General information
- Type: Paraglider
- National origin: Switzerland
- Manufacturer: XIX GmbH
- Designer: Michi Kobler
- Status: Production completed

History
- Introduction date: 2003

= XIX Smile =

Swiss single-place paraglider

The XIX Smile is a Swiss single-place paraglider that was designed by Michi Kobler and produced by XIX GmbH of Kronbühl, introduced in 2003. It is now out of production.
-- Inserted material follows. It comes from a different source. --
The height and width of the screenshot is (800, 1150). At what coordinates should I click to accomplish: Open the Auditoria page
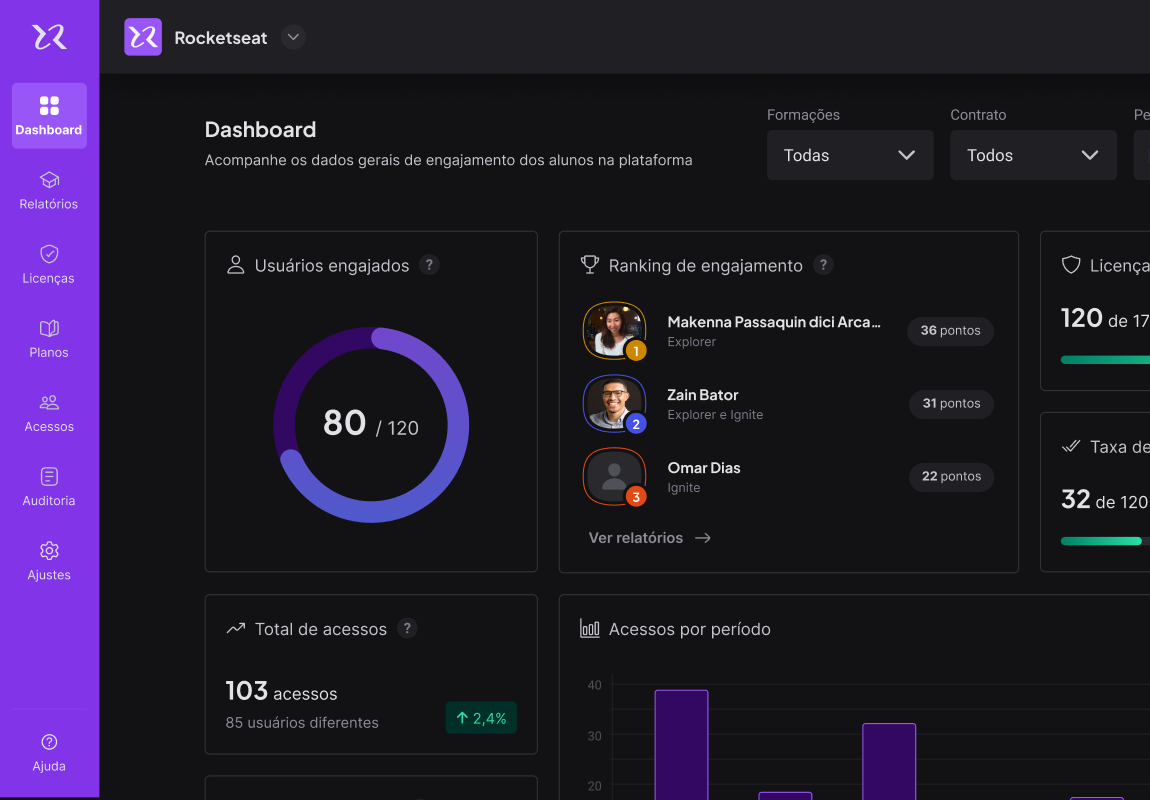point(49,487)
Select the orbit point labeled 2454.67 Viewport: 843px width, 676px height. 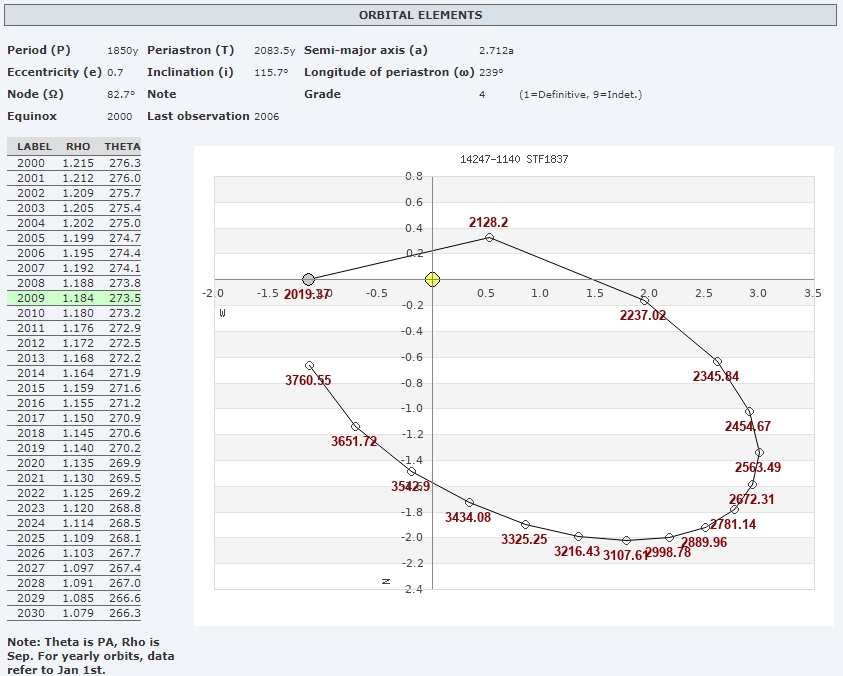click(x=749, y=412)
==Design and development==
The Smile was designed as a beginner glider for the flight training role. The models are each named for their relative size.

==Operational history==
Reviewer Noel Bertrand described the Smile in a 2003 review as having, "all the quality of construction and performance of the more sophisticated XIX products".

==Variants==
- Smile S
Small-sized model for lighter pilots. Its 11.4 m span wing has a wing area of 25.5 m2, 42 cells and the aspect ratio is 5.05:1. The pilot weight range is 65 to 85 kg. The glider model is Deutscher Hängegleiterverband e.V. (DHV) 1 certified.
- Smile M
Mid-sized model for medium-weight pilots. Its 12 m span wing has a wing area of 27.3 m2, 42 cells and the aspect ratio is 5.05:1. The pilot weight range is 80 to 100 kg{. The glider model is DHV 1 certified.
- Smile L
Large-sized model for heavier pilots. Its 12.7 m span wing has a wing area of 29.1 m2, 42 cells and the aspect ratio is 5.05:1. The pilot weight range is 95 to 120 kg. The glider model is DHV 1 certified.